Besides raising her family, Carol worked with the local Republican Party for about 40 years, serving at GOP headquarters and worked on the first Senate campaign for Richard Lugar.
"I enjoyed it. But it is a big change today," she said.
Carol said she enjoys reading and has enjoyed history since high school. "I had a good history teacher," she said. And the couple has enjoyed traveling in about every state in the Union.
Jim is a long-time member of the Goshen American Legion, where he served as commander four times. Carol was also very active in the auxiliary.
Jim said he started serving at veterans' funerals in 1972, when he only folded the American flag and presented it to widows and families. He said fellow Legion member Jack Pangburn asked him to serve at a funeral and he has done the honor since.
Jim later joined the Goshen Veterans Honor Guard, made up of members of the American Legion, Veterans of Foreign Wars and Disabled American Veterans. Since he started keeping records in 2002, the group has served at 658 funerals. Jim has also played Taps since 2002 on a bugle at these events and others.
"At one time we had 25 guys active in the group," he said. "We are down to 21 on the list and need 14 to 16 at a time" to conduct the service. "A week and a half ago, we had 12 funerals in seven days. It has been a week since we have had one," he said this week.
The group serves veterans across the region, from Ligonier to Edwardsburg, Mich., but would prefer to stay near Goshen.
"We would rather stay here. If they ask us, we go," he said.

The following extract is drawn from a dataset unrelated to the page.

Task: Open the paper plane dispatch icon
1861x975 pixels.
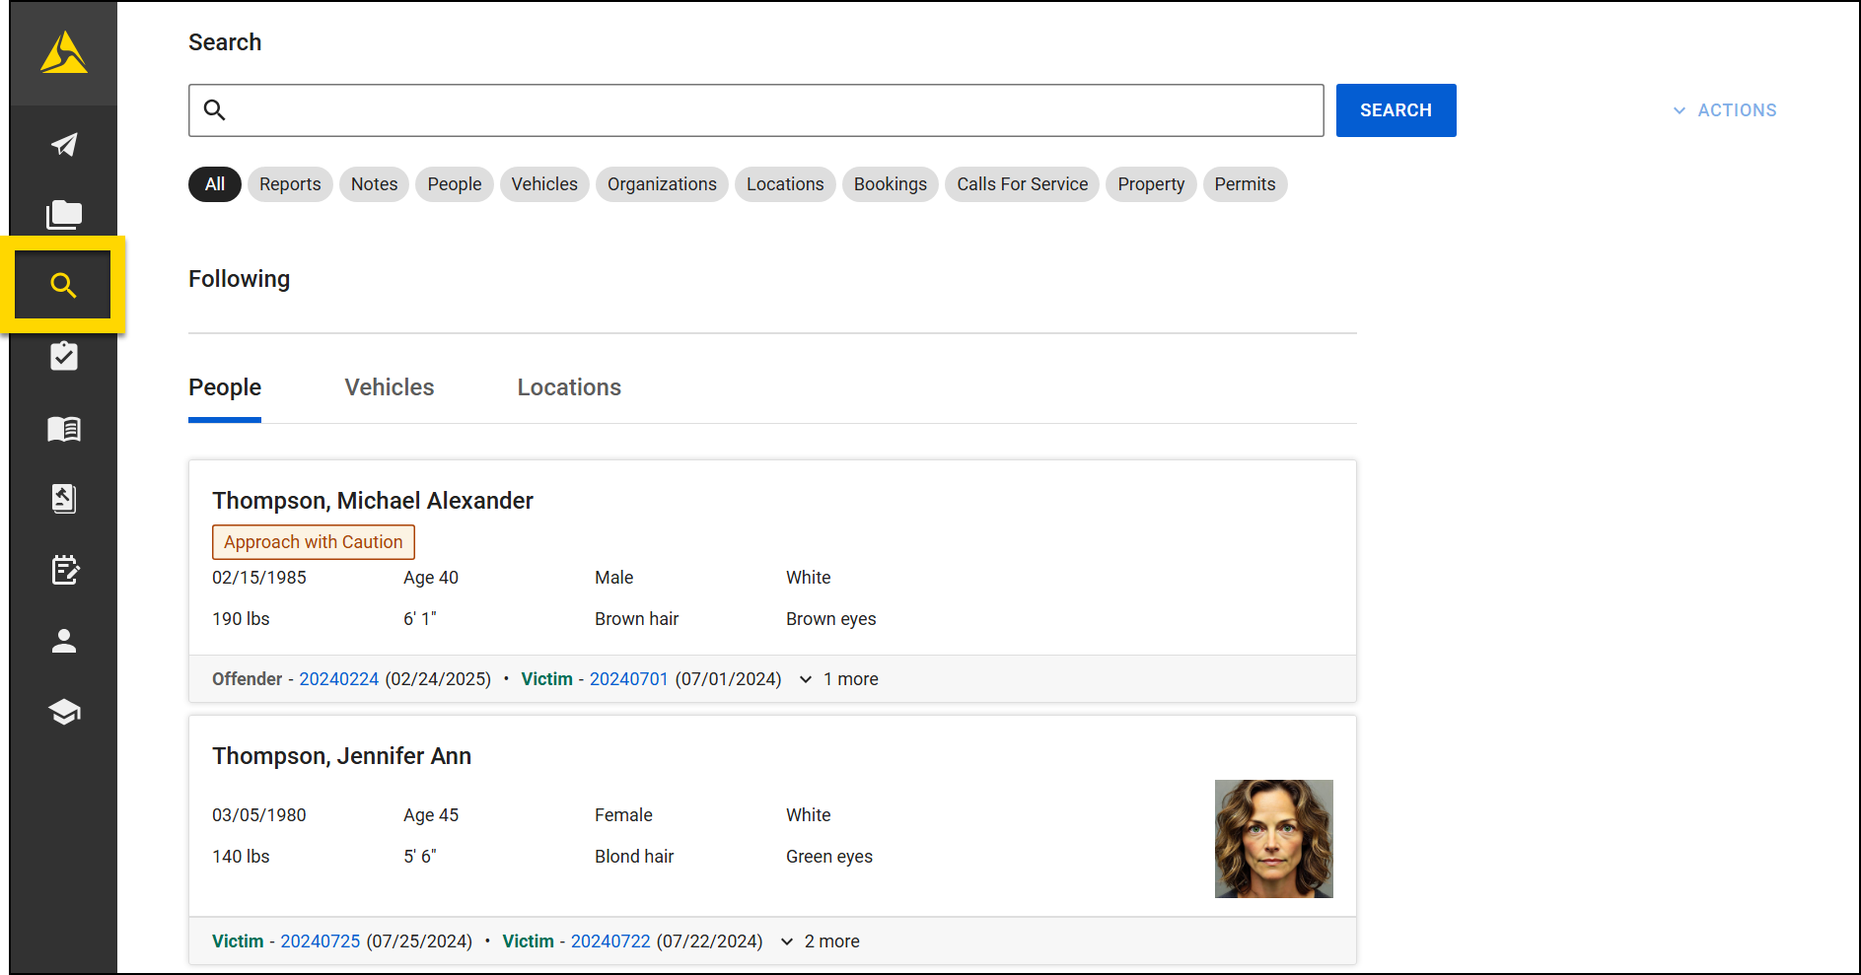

The couple has been members of Plymouth United Church of Christ since 1952, after they were married there in 1949.
They raised two sons, Michael, Morley, Mich., and Jon, Millersburg. They have two grandsons and two granddaughters.

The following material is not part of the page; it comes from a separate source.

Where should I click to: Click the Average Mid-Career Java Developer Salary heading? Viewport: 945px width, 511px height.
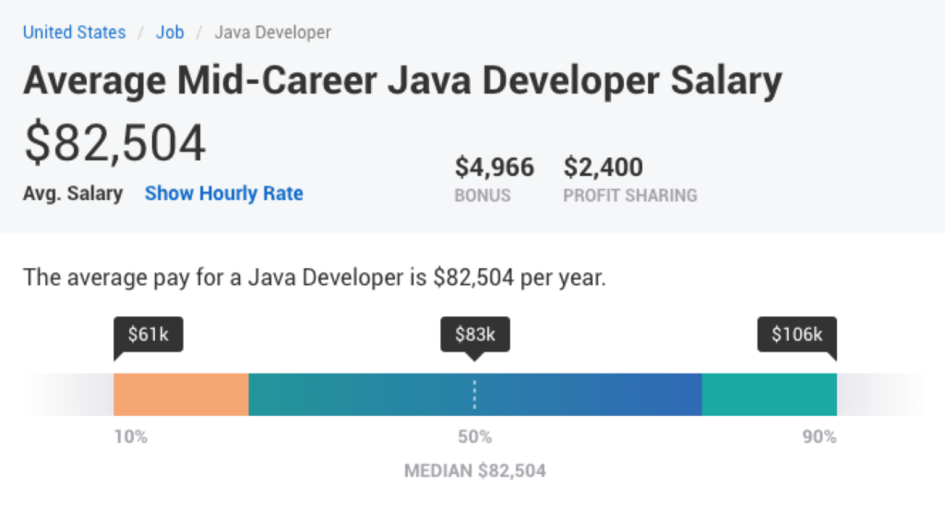click(402, 81)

After Jim retired, he said, there was still plenty of work to do. He explained that he drove cars for Showalter Buick, delivered travel trailers for Jayco across the country and served as a courier for NBD bank.
Jim began playing golf in 1957 and won several local tournaments. He has been a member of Maplecrest Country Club and is now a member of Black Squirrel.
For several years they spent part of winters in Florida, but have not gone the past seven years.
But they must might hitch a ride and return this winter, Carol said.